* Data for the task:
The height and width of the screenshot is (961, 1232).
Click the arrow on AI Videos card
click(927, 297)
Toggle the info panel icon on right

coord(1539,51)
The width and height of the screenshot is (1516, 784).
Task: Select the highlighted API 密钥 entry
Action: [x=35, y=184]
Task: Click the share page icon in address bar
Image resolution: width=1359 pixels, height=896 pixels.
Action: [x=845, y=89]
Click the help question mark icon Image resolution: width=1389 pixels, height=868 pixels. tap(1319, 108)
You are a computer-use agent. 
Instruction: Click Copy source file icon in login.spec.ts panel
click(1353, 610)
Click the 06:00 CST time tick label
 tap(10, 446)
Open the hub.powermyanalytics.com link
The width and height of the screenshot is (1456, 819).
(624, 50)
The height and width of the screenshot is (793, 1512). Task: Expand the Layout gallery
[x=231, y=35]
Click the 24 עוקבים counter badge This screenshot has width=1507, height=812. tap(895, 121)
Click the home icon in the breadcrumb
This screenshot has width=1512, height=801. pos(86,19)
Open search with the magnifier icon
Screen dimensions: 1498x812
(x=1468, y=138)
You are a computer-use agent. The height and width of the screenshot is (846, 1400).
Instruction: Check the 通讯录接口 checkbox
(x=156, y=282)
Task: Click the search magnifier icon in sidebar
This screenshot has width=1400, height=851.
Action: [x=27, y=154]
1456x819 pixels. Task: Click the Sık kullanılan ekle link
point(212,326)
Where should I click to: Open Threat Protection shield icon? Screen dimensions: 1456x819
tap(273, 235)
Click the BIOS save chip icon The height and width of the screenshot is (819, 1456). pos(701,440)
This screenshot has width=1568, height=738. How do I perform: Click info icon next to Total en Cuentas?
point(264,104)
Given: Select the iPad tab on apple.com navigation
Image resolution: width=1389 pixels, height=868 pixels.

* What the task asks: Your answer must be an exact transcription of the lines from the one containing "You are a computer-use agent. The" through the last line of the records above, and nothing else.

* Answer to the problem:
You are a computer-use agent. The height and width of the screenshot is (846, 1400).
Instruction: Check the 通讯录接口 checkbox
(x=156, y=282)
Task: Click the search magnifier icon in sidebar
This screenshot has width=1400, height=851.
Action: [x=27, y=154]
1456x819 pixels. Task: Click the Sık kullanılan ekle link
point(212,326)
Where should I click to: Open Threat Protection shield icon? Screen dimensions: 1456x819
tap(273, 235)
Click the BIOS save chip icon The height and width of the screenshot is (819, 1456). pos(701,440)
This screenshot has width=1568, height=738. How do I perform: Click info icon next to Total en Cuentas?
point(264,104)
Given: Select the iPad tab on apple.com navigation
Image resolution: width=1389 pixels, height=868 pixels.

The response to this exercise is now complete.